[Rows of pointing data]
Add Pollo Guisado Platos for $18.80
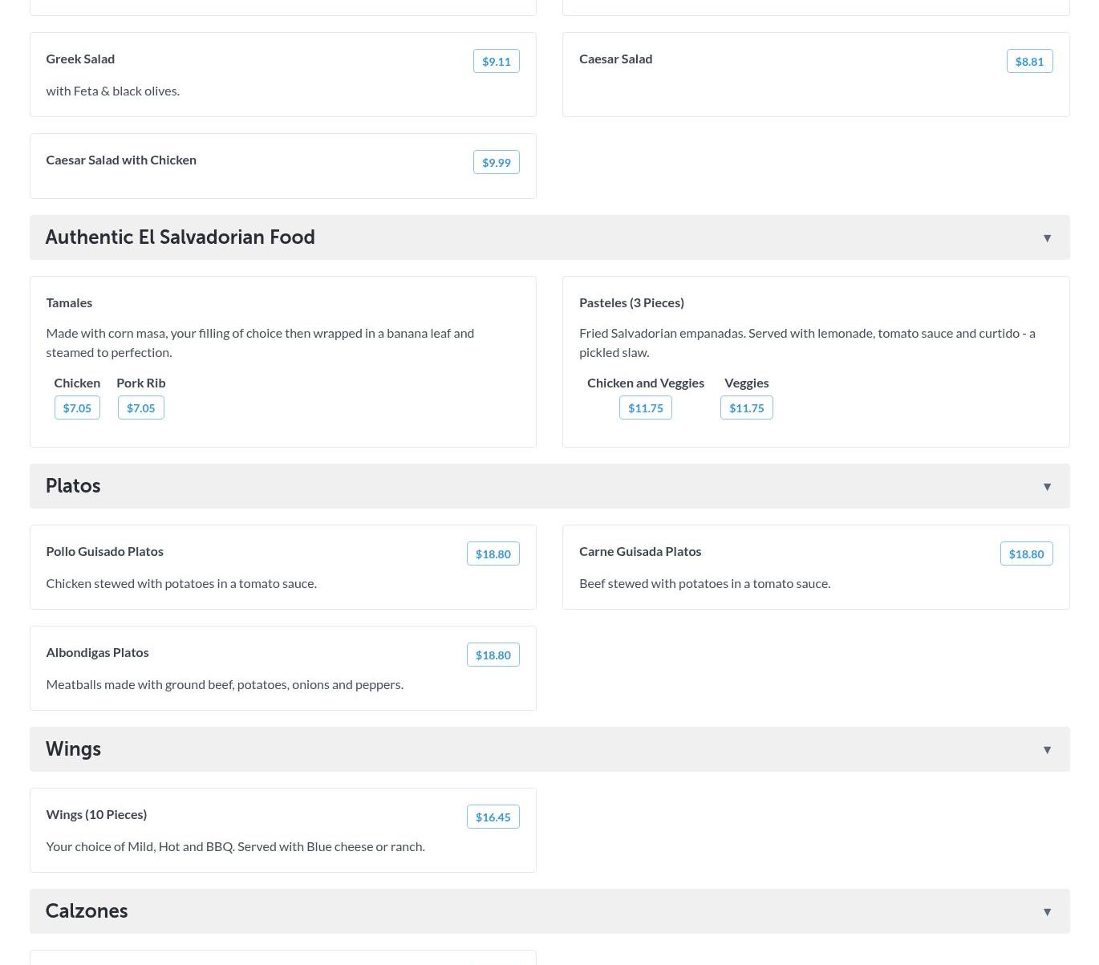Viewport: 1099px width, 965px height. tap(493, 554)
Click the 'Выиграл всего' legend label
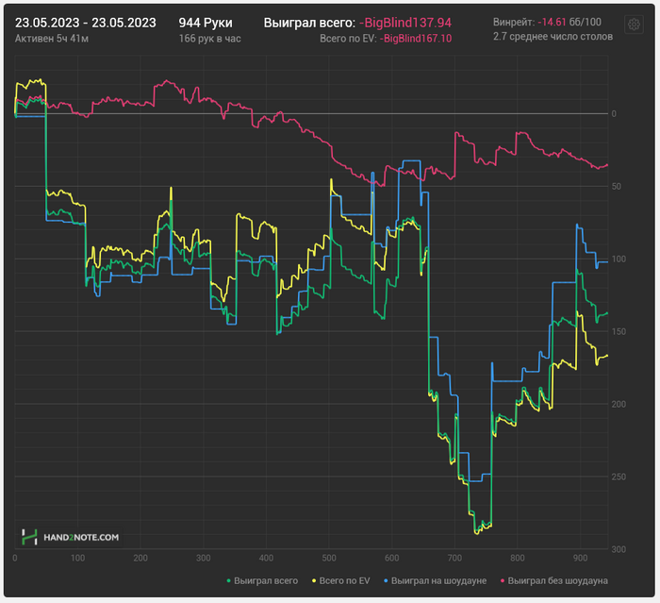660x603 pixels. [x=266, y=580]
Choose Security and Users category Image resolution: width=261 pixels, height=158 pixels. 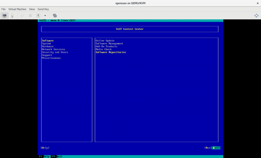(55, 52)
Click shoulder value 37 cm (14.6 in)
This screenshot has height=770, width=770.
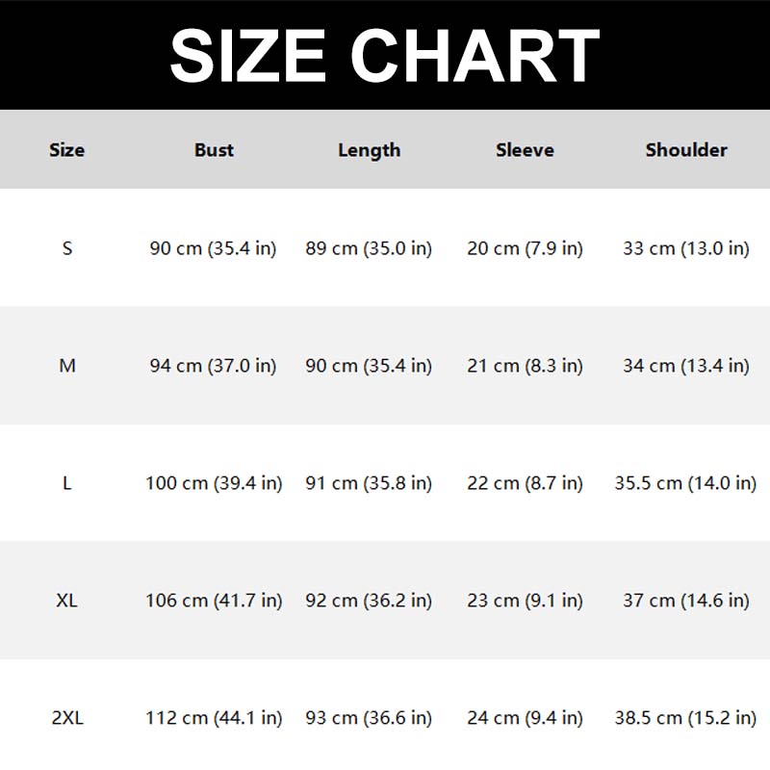click(685, 601)
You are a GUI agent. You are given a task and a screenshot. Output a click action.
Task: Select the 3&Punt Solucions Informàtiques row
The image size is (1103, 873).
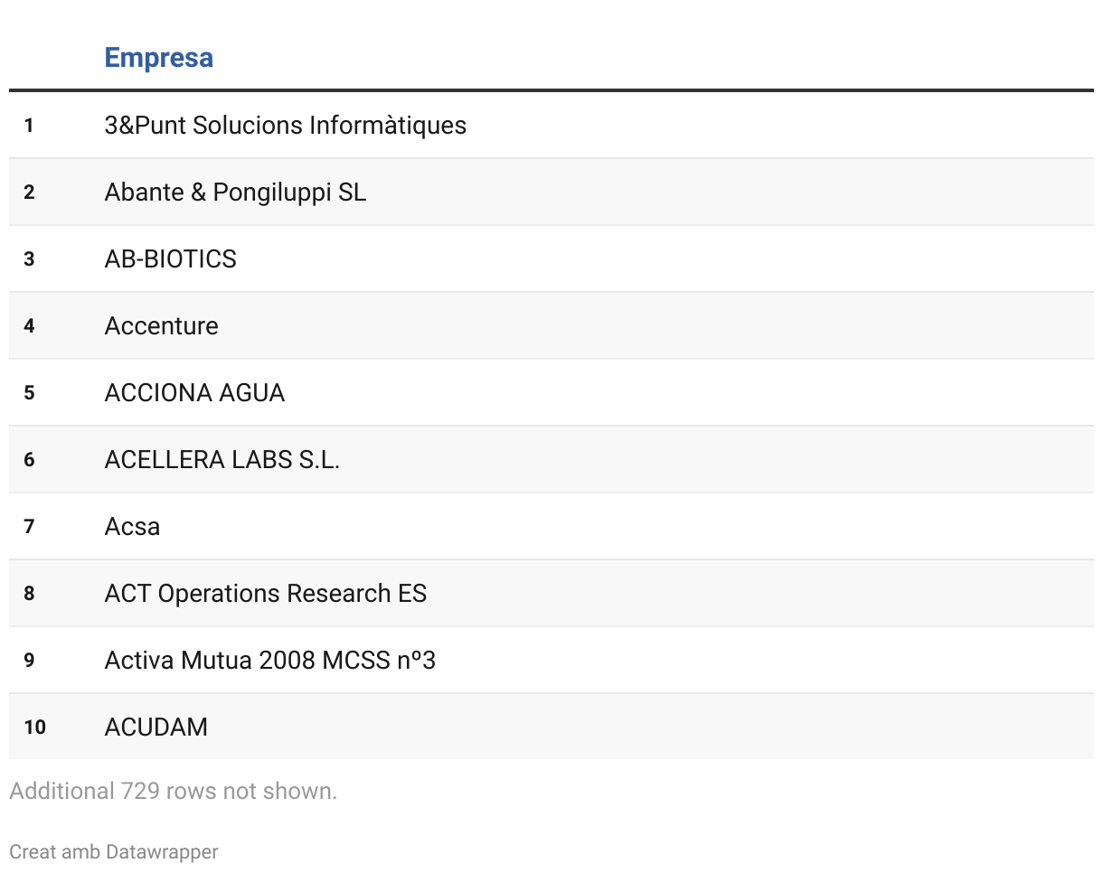(552, 125)
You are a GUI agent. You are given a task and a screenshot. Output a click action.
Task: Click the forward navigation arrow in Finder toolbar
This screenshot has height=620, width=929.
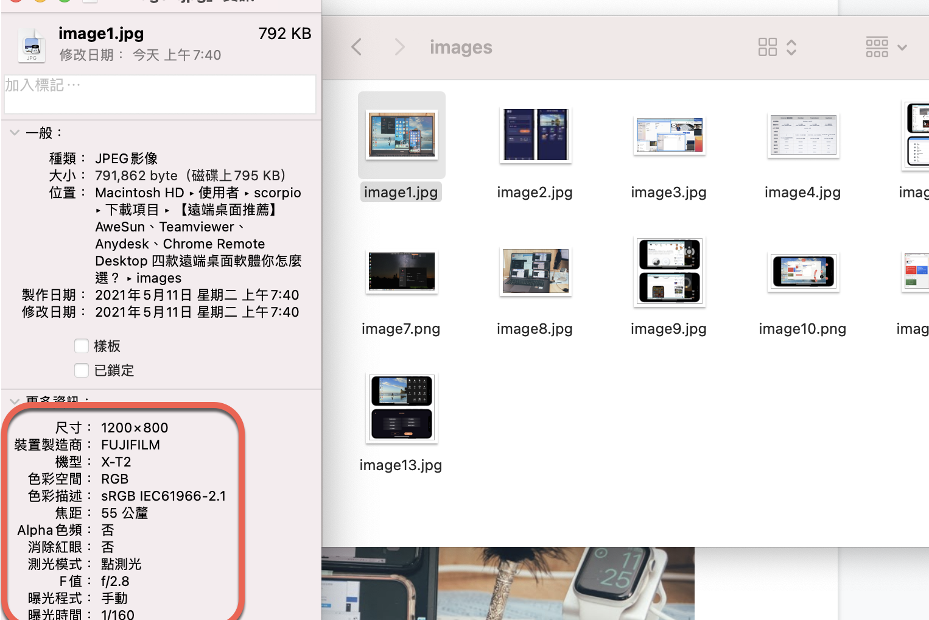click(x=399, y=47)
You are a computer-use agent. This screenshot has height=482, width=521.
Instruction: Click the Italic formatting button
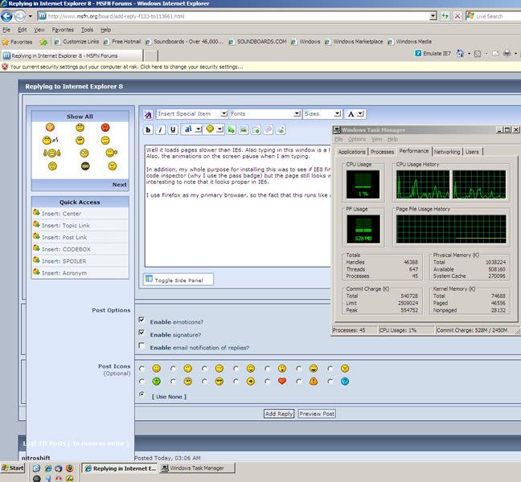pyautogui.click(x=161, y=129)
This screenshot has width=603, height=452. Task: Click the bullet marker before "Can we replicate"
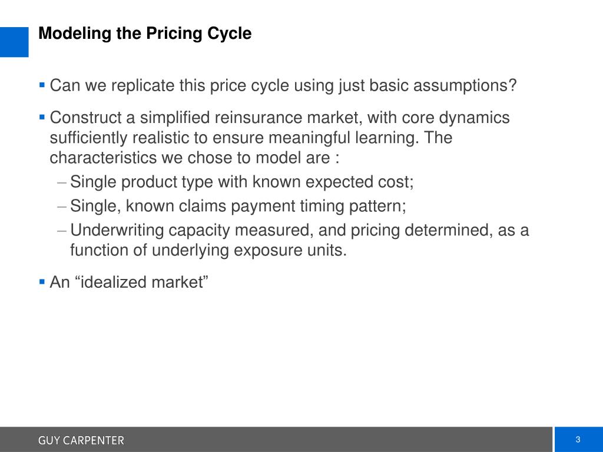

> **WHAT YOU SHOULD DO**:
Please put the item lines from the one containing "You are a computer-use" through the end of the items, inclusive, into a JSON list of strings with one string per line. Skip blank lines, and leave the pictures out.

> **ANSWER TO THIS PROBLEM**:
[
  "You are a computer-use agent. This screenshot has height=482, width=521.",
  "Instruction: Click the Italic formatting button",
  "pyautogui.click(x=161, y=129)",
  "This screenshot has width=603, height=452. Task: Click the bullet marker before \"Can we replicate\""
]